◆ **PROBLEM**
The records appear below. Report how many of their lines contain the word "navigation", giving the number alone.

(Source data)
◇ ◇ ◇

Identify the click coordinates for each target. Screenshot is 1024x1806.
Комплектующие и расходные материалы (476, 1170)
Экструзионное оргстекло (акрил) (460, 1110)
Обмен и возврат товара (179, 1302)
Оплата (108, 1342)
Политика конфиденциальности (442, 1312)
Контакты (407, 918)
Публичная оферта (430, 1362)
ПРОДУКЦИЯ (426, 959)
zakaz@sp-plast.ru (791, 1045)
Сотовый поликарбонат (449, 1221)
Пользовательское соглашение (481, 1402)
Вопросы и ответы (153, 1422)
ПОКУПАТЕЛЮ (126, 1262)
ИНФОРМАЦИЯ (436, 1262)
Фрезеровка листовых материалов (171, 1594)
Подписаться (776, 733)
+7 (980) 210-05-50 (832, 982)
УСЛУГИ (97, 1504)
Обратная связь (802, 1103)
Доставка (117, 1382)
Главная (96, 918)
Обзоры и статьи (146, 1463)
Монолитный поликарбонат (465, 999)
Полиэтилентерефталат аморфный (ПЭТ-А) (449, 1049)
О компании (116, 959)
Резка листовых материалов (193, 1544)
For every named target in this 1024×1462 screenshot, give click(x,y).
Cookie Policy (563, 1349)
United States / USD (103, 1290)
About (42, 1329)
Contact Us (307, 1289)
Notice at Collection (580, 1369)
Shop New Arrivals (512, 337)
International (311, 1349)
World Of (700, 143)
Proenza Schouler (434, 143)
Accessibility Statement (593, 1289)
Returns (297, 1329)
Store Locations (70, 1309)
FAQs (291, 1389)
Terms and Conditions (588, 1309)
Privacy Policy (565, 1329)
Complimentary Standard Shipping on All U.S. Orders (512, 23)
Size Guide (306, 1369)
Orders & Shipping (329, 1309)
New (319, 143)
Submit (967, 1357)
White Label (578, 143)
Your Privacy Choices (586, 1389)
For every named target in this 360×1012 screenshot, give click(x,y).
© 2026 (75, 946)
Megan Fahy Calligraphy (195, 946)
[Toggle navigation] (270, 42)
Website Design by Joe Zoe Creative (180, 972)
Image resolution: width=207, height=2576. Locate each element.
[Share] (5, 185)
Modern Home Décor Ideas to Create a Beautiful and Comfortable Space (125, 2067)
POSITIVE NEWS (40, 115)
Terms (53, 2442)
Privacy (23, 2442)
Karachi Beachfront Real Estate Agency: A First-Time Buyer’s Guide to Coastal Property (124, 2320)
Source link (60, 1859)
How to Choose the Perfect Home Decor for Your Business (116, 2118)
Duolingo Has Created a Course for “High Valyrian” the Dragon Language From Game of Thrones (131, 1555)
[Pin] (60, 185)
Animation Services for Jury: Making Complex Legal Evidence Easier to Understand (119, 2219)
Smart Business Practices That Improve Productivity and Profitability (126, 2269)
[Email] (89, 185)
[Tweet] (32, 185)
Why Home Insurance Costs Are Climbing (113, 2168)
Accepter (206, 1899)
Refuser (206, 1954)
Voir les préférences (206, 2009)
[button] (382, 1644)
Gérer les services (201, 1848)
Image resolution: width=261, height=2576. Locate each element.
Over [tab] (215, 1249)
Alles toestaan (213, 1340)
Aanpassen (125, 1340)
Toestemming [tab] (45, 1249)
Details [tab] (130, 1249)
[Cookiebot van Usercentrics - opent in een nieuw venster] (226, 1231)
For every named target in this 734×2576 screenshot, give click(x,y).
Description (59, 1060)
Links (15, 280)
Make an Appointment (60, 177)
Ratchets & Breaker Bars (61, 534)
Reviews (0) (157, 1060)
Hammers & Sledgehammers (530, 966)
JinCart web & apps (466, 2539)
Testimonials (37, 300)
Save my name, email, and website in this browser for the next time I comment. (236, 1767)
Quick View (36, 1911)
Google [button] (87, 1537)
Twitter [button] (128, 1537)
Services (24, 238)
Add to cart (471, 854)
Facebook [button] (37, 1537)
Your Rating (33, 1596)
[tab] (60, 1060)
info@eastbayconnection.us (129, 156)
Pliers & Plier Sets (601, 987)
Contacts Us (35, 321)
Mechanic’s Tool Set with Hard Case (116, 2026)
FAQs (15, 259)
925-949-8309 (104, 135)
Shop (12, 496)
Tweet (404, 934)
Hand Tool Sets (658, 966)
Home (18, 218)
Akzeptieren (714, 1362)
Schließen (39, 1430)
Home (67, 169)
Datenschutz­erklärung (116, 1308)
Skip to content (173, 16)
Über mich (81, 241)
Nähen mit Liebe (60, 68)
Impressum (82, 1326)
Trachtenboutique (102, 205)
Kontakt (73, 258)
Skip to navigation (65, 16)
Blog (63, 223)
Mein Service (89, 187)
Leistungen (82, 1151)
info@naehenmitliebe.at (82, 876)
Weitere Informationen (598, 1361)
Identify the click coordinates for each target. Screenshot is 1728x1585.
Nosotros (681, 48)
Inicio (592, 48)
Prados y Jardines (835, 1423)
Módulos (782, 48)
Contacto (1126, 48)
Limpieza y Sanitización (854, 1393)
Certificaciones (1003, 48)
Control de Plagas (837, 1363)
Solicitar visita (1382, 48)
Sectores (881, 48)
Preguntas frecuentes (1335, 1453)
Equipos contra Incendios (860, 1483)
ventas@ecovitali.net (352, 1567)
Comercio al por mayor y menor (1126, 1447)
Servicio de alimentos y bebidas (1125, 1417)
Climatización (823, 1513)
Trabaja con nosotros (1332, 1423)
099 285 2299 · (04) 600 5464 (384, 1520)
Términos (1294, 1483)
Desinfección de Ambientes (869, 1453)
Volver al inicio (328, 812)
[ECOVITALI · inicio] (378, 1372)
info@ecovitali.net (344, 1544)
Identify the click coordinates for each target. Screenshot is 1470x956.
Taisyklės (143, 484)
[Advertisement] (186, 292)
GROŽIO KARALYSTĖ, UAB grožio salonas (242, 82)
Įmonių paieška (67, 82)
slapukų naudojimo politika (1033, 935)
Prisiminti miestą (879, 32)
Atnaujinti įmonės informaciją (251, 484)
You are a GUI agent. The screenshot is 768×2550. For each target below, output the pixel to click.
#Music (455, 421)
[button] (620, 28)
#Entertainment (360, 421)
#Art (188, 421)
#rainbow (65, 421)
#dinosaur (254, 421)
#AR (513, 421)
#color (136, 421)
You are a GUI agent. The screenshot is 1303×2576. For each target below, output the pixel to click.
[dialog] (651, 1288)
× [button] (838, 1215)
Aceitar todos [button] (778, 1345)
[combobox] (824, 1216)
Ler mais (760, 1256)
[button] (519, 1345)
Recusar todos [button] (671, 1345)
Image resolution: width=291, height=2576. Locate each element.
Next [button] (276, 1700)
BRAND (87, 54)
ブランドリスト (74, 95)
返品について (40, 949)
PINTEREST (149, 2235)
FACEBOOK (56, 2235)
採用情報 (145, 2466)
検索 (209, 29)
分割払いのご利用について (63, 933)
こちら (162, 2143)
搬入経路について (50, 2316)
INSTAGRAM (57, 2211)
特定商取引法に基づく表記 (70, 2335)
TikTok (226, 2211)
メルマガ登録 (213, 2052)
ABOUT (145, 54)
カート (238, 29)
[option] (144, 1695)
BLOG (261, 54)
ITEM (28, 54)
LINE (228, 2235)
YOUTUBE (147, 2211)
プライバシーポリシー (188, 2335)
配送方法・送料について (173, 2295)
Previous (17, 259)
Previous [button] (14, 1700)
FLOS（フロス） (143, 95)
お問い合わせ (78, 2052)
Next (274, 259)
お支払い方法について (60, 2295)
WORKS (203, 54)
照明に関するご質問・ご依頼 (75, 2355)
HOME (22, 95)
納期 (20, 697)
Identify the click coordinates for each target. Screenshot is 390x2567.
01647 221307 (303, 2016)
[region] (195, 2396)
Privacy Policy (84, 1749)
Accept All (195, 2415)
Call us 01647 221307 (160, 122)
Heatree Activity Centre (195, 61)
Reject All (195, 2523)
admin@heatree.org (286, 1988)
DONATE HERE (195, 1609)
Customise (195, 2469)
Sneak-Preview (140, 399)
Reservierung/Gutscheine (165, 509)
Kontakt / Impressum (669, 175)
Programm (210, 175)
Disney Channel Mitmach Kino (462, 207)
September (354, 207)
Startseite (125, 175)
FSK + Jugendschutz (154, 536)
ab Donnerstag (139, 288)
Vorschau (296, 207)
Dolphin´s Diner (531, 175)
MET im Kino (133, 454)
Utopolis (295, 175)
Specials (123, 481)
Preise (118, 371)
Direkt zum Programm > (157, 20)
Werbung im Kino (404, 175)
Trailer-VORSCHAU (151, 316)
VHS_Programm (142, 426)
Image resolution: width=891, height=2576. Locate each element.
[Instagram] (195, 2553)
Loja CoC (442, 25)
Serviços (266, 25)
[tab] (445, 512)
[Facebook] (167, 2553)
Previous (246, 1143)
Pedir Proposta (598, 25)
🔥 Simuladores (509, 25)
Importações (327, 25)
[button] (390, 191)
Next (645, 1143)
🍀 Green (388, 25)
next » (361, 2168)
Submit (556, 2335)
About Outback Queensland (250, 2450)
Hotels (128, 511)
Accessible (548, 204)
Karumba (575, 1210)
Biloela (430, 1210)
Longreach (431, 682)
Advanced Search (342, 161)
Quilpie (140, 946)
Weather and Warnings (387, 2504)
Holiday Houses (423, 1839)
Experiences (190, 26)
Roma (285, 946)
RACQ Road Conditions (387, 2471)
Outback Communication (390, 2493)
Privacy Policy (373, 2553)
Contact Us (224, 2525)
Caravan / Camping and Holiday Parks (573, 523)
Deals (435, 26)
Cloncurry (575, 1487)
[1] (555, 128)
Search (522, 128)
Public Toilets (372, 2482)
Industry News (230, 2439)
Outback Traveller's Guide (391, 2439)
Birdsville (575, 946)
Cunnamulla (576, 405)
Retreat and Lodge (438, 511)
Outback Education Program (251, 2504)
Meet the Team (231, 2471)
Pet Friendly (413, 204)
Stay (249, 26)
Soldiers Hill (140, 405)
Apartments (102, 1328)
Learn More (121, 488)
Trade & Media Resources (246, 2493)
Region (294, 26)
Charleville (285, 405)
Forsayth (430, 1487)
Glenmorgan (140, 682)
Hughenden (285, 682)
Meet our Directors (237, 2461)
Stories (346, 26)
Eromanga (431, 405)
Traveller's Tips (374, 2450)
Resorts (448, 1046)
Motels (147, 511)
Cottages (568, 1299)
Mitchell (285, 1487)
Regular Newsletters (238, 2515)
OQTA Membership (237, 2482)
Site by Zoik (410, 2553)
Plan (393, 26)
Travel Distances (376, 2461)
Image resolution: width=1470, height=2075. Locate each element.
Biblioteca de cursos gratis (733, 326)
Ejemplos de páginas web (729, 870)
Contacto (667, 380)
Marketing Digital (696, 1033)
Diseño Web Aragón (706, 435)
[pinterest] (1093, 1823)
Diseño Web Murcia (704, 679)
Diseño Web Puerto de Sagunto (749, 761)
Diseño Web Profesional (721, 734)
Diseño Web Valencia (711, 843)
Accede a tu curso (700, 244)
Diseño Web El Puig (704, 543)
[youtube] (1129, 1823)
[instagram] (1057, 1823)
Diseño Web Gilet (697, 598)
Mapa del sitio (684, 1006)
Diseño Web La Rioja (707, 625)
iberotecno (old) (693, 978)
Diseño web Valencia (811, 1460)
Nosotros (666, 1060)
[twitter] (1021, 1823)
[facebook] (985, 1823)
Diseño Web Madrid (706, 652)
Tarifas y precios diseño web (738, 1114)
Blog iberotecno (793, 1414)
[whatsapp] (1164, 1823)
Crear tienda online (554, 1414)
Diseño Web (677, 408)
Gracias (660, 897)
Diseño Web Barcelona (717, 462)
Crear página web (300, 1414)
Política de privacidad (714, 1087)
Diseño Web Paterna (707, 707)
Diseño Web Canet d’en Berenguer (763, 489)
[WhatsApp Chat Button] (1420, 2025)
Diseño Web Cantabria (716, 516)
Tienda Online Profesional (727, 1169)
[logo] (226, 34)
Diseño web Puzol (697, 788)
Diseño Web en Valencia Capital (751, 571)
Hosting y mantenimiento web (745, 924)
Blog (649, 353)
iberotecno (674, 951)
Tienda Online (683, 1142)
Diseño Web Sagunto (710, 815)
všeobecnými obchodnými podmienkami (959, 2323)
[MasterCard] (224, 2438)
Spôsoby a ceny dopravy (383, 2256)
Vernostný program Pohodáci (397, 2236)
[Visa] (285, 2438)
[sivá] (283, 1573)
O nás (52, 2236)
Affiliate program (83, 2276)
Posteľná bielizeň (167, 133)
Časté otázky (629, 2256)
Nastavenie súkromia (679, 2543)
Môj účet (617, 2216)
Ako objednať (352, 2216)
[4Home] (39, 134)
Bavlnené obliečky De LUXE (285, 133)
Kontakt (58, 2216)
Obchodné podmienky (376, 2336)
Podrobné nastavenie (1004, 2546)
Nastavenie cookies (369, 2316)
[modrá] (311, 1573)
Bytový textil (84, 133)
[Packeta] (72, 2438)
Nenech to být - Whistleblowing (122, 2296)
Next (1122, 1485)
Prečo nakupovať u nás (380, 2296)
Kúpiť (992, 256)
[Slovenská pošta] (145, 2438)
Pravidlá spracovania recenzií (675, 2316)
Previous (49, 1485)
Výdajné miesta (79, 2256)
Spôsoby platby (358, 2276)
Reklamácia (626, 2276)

◇ ◇ ◇

◆ **SOLUTION FOR THIS EXERCISE**
2